Darius Atefat-Peckham
Section B:
The Sound that Silence Makes
Mother, I am not meant
for this. I stand
in the rain, dumbfounded
and searching, wiping my self
from my eyes. No matter
how still I become, I am still
spinning. I see my self
in every thing. Crawling, yawning,
swimming, digging. Knowing
I have a before, only after.
I have learned this much: the lake
is a mother. I am
feathered, buoyant in
its swell. If you long for time
enough, absence becomes
a kind of presence. Distance
taut as a line between
us. No cord is
broken. My ears carry this
still beating heart
like a breath. What we secret in
these bodies—threaded
prehistory, grooves of
silence, bone-ridden and
weary, ancient—is
not called weeping.
Section C:
I chose the medium of poetry because I wanted to incorporate the arc of understanding or knowledge that is represented in Iqbal’s “The Complaint”—this idea of co-creation between God and humanity. In a more compressed space, and putting pressure on the language I’m employing, I wanted to enact the “radical bridging” of the human soul with that of the divine. This poem, inspired by Iqbal, also takes cues from the nature of revelation in Rumi’s poems (by speaking from, out of, and within silence) and incorporates cross-cultural knowledge that I think compliments the Islamic poetic tradition, specifically Taoist philosophy, as the speaker of the piece makes a return through the vehicle language to the divine source (the Mother) within an imaginitive and liminal/post-colonial poetic realm. It just so happens that the speaker’s mother is also a literal and once-physical mother who was lost to the speaker, and so the devotional poem becomes elegiac in its aims. “Mother, I am not meant / for this. I stand // in the rain, dumbfounded / and searching…” The Sufi aim of carrying forth divine presence in the living body mimics the elegist’s aim of carrying forth ancestral memory in order to commune with the human soul after death in language, and assert its lastingness.
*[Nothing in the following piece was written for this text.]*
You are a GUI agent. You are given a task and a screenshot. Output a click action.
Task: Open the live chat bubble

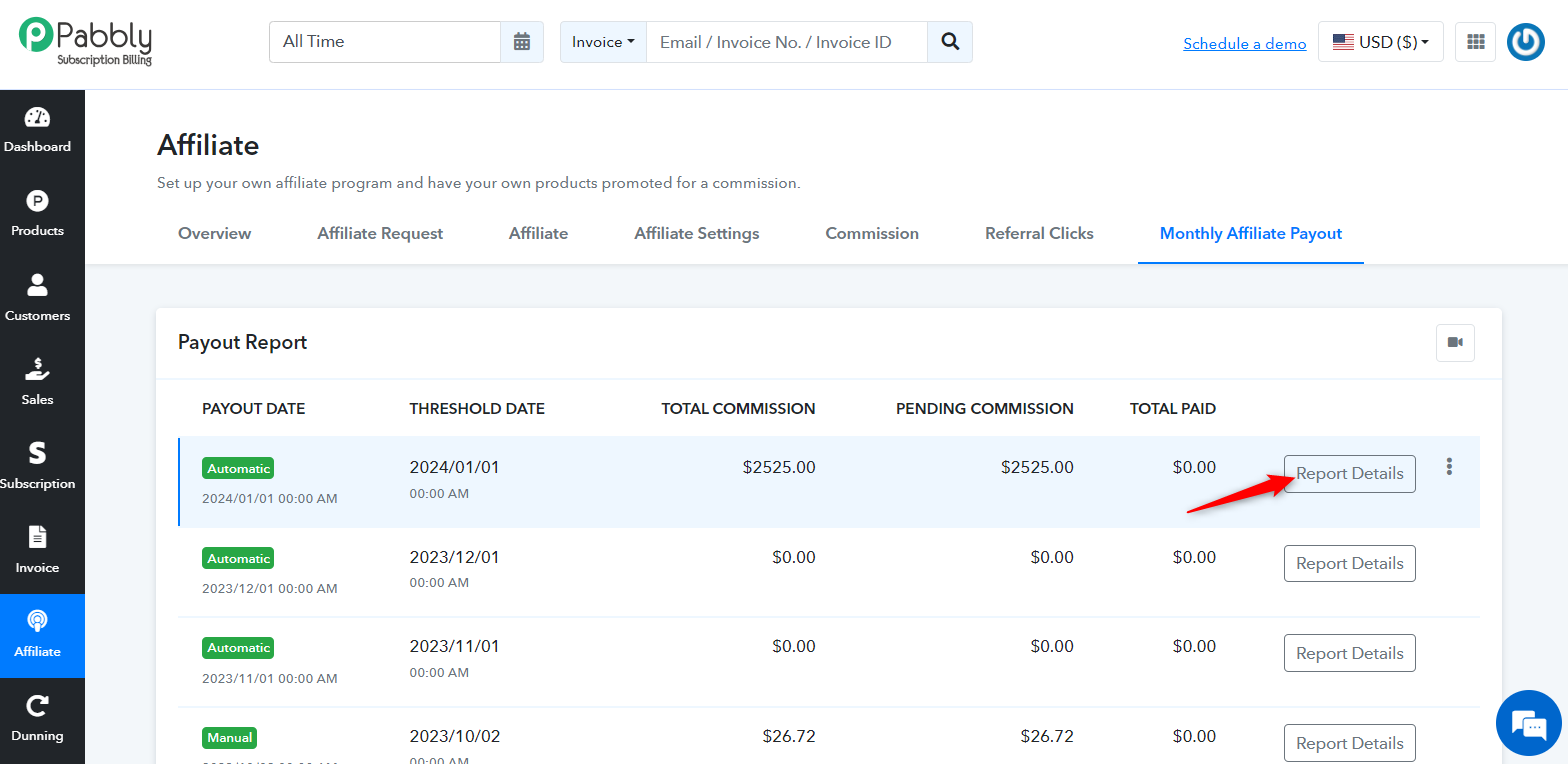[x=1528, y=722]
As I write in the poem, “If you long for time // enough, absence becomes / a kind of presence.” I’m not as certain about what venue or audience I imagine for this poem, but I think I could see it existing in a sonic or visual medium, spoken or sung, housed in ambient color or music. Many of the images in the poem are drawn from various sea-creatures (specifically sea turtles: their “weeping”/secretion of salt on the shore, their ability to hold breath for long periods of time, the aging that can be seen in the “growth” rings in their bones) so I think having the language “swim” in a kind of sonic rendering would be interesting and fitting. I imagine, then, that the poem could be shared with listeners of music and with musicians, and have a broader and less specific audience. Otherwise, maybe it could share space with the images of a mural? I’m really not too sure.